Issues in question: depression, PTSD.

Anything one should do? Anything that's a big no?

I'm also aware that people deal with trauma differently, but how much leeway for difference do I have before things get wildly implausible?
Clowns to the left of me, jokers to the right, here I am...
Beardless
Well, as a PTSD sufferer, I can only share my personal experience, as the symptoms seem to vary a fair bit. Over the past decade since the incident in question, my personality changed a lot. I became a lot less outgoing (to the point where I no longer have any close friends), I became more prone to feeling intense negative emotions and I had frequent, vivid nightmares until I started taking fluoxetine.

Anger was a real problem for me; it was often disproportionate to the situation and very difficult to control. I became very vindictive and antisocial, and I lost a good friend because I couldn't calm myself down.

I think the worst part was the emotional fragility, though. Throughout primary and high school, I was always the kid who cried when I got hurt and got in trouble for back-talking teachers. Since the incident that traumatised me, I've done all I can to disassociate myself from everything related to it, which is why I want to get away from my family and even this country. It might seem disproportionate, but it's the only way I'll get some peace of mind.

I don't remember people treating me in a particular way, but emotional support is very important. I didn't get enough, and my PTSD nearly smothered me (i.e. I came very close to suicide). If the affected character in question doesn't like talking about it, then the way unfamiliar people treat him/her might be emotionally harmful if they're particularly unpleasant, so they need to be real tight with their friends.

Uh, that's basically all I've got. I hope you can glean something helpful from this.
I have no beard. I have no beard, and I must scream.
 3 Merlo, Sat, 1st Oct '11 6:27:03 PM from the masochist chamber
*hrrrrrk*
Thank you for sharing. That was very helpful! I'm sorry that your experience was unpleasant, I wish the best of luck to you smile

Sorry, could you be more explicit about "emotional support" if you don't mind? I'm still a little unclear on that.

edited 1st Oct '11 7:46:26 PM by Merlo

Clowns to the left of me, jokers to the right, here I am...
Keeping in mind depression can range from 'I get home and don't want to do anything' to 'I can't get out of bed today'...

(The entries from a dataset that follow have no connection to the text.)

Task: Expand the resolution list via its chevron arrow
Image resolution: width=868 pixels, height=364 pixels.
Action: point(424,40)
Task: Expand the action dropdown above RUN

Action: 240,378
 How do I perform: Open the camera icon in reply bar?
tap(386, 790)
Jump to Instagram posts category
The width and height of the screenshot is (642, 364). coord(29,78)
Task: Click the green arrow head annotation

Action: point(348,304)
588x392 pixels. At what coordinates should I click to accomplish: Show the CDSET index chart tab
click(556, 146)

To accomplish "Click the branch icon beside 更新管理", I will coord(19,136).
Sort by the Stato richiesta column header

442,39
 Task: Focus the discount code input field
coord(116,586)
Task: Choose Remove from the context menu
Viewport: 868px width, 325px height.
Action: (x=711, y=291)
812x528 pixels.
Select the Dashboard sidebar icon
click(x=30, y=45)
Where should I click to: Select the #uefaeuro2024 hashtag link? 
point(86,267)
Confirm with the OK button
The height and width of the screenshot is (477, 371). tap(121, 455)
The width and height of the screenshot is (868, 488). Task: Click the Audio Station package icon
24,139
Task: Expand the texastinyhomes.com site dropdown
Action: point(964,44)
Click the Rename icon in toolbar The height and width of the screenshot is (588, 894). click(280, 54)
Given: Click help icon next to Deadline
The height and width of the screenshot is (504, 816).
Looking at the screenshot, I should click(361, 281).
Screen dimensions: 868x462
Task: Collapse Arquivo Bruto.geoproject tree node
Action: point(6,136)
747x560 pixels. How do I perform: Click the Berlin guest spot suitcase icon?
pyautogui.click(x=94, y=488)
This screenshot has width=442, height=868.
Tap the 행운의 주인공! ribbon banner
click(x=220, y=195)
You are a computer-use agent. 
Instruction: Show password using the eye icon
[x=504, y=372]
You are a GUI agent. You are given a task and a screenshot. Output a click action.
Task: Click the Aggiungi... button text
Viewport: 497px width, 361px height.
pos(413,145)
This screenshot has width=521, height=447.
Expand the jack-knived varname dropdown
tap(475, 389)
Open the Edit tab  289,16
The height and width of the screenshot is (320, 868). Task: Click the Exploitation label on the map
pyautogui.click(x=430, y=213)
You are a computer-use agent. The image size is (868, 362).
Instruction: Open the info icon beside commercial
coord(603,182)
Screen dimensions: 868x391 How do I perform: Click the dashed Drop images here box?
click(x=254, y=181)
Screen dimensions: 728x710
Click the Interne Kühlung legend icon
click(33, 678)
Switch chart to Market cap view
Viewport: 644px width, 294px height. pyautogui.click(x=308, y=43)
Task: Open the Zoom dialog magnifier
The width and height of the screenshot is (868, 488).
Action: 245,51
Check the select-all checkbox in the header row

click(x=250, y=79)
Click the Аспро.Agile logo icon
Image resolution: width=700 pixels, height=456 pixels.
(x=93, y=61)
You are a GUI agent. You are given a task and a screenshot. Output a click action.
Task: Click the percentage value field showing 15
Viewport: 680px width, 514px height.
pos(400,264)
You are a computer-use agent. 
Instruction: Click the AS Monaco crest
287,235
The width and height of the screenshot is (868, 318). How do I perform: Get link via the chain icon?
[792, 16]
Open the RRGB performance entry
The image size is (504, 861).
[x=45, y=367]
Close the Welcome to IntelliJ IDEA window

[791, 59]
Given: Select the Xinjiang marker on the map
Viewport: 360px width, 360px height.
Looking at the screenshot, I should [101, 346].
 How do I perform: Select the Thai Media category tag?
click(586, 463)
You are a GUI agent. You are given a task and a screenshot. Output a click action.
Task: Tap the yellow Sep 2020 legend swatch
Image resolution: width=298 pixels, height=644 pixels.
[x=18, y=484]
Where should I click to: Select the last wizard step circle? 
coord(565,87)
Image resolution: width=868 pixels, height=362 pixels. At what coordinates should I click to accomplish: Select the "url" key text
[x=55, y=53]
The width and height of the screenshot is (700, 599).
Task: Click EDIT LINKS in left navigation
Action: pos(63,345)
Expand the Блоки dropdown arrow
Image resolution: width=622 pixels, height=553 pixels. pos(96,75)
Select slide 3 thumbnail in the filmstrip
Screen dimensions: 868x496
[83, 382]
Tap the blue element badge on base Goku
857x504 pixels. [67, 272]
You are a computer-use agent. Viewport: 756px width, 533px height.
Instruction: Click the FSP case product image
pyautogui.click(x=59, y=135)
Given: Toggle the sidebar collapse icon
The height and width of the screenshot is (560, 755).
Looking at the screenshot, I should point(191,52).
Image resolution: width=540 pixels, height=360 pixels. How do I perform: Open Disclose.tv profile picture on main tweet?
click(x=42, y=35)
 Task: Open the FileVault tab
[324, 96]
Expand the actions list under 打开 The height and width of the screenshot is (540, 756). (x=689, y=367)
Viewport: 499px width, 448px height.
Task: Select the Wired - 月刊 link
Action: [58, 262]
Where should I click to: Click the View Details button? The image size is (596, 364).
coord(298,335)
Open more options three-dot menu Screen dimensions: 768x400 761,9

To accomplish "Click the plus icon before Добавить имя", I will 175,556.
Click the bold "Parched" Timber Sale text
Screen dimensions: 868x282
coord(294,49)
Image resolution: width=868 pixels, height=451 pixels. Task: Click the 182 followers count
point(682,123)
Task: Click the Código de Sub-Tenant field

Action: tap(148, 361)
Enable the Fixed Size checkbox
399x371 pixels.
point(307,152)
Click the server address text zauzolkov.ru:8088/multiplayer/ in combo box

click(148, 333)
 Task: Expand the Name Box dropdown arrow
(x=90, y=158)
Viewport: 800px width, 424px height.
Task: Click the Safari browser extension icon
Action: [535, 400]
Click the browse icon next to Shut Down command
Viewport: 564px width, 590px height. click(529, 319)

The main big no is suggesting that they 'just get over it'. I'm assuming that one was obvious though. smile

Um, depression doesn't need to have any external triggers. You can be depressed when your life is otherwise fine. (True story: I don't when I started being depressed. I got on anti-depressants when I was 21. Suddenly I had a normal range of emotions. My life is fine. Not great, but fine. I'm still depressed).

Oh, and weird thing: depression can be literally painful. Headaches, general aches and pains, etc.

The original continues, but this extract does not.